Кобылка совсем, казалось, забыла о тех слухах, которые деятельно распускала раньше на его счет.
Со мной он держался по-прежнему почтительно, почти благоговейно, и как только я начинал заниматься со своими учениками, он присаживался потихоньку к столу и внимательно прислушивался, задавая мне время от времени разные вопросы. Кончилось тем, что я и его пригласил заниматься (раньше он несколько дней учился у Штейнгарта).

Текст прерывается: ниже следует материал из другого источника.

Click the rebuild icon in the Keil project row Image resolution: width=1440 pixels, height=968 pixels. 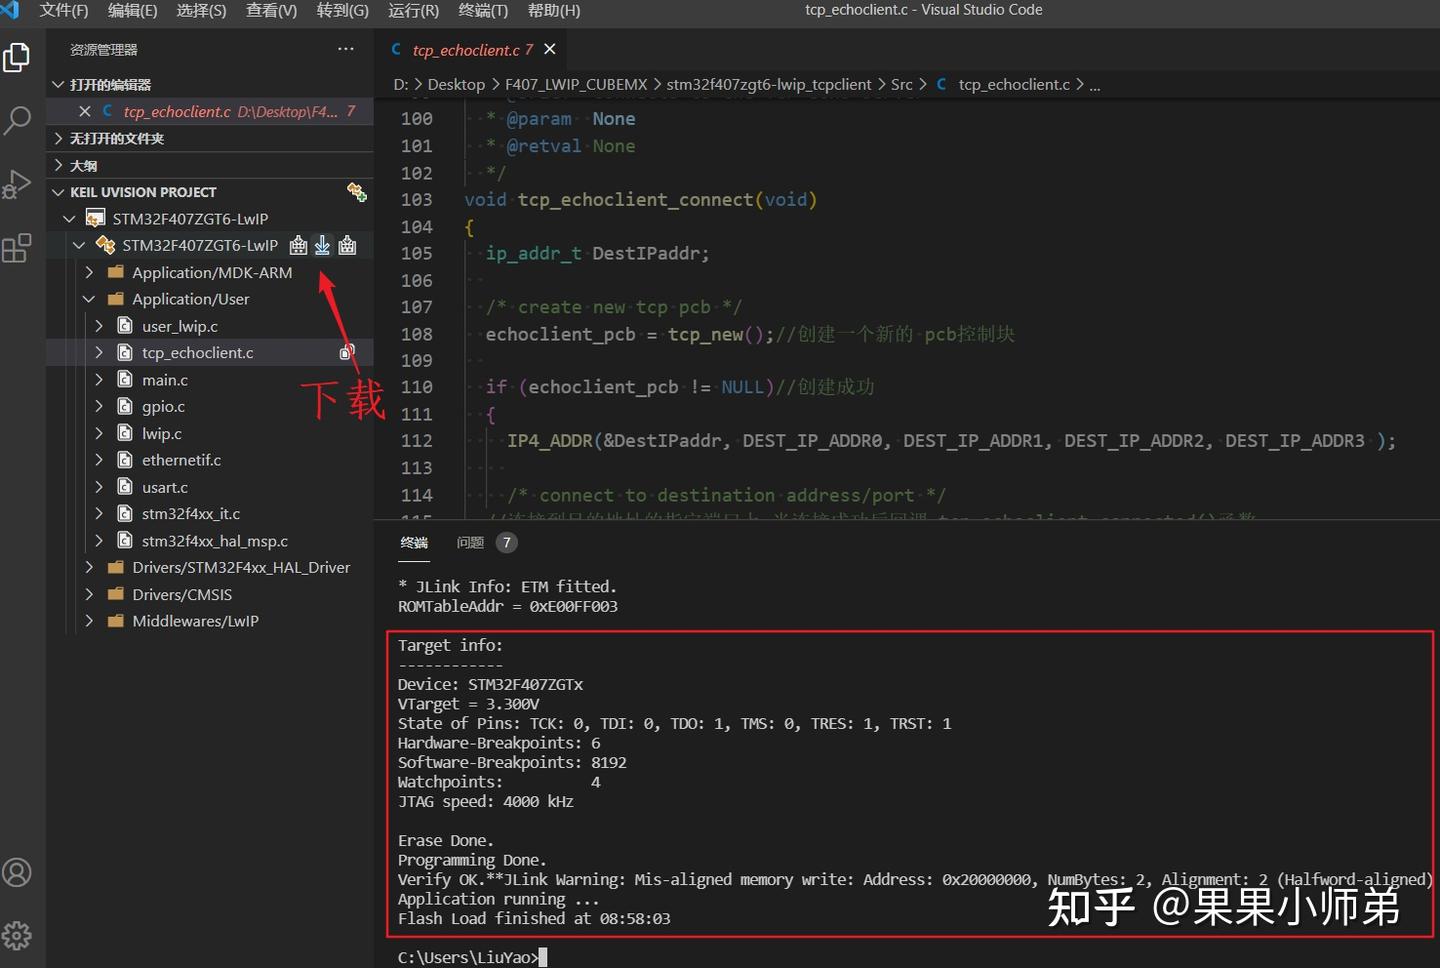347,245
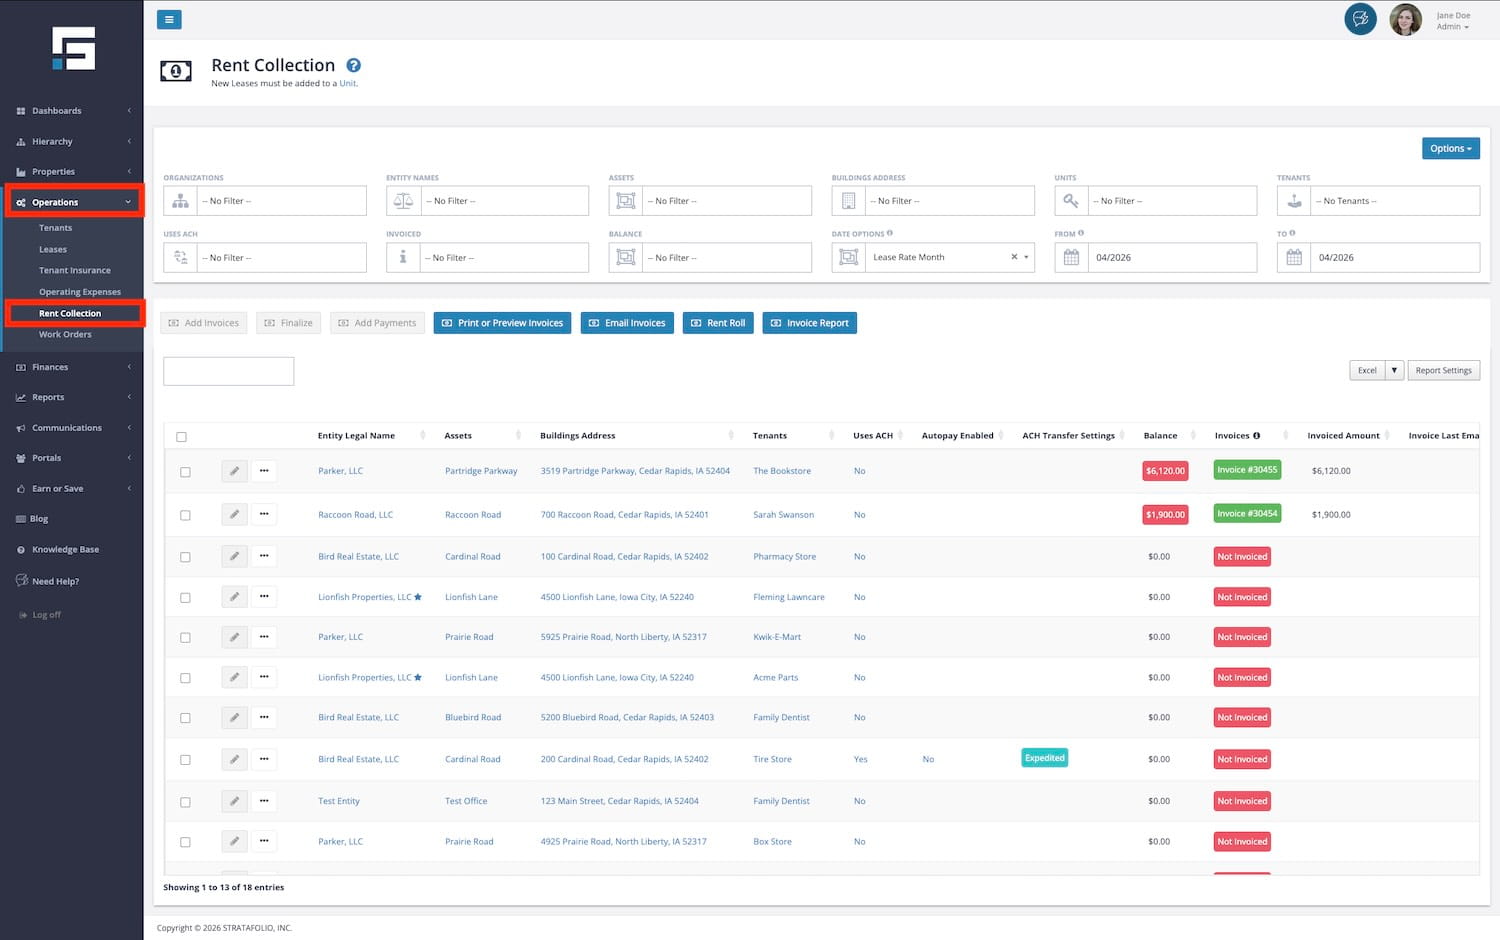Click the hamburger menu toggle icon
Screen dimensions: 1500x940
coord(169,19)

Оказалось, разумеется, что он многое позабыл из того, что знал когда-то в гимназии; однако стоило ему решить несколько арифметических задач, написать несколько диктантов, и все позабытое быстро восстановилось в памяти: в письме он начал ставить правильно не только букву ять, но даже и знаки препинания. Шустер выказывал большую наклонность вступать в беседы и на другие темы, непосредственно не относившиеся к ученью, и меня поражала каждый раз глубокая искренность, звучавшая в его рассуждениях о необходимости жить честным трудом, о том, какое страшное несчастье попасть в молодые годы в каторгу, и пр. Однажды я заговорил об его прошлом, спросил, что привело его в тюрьму.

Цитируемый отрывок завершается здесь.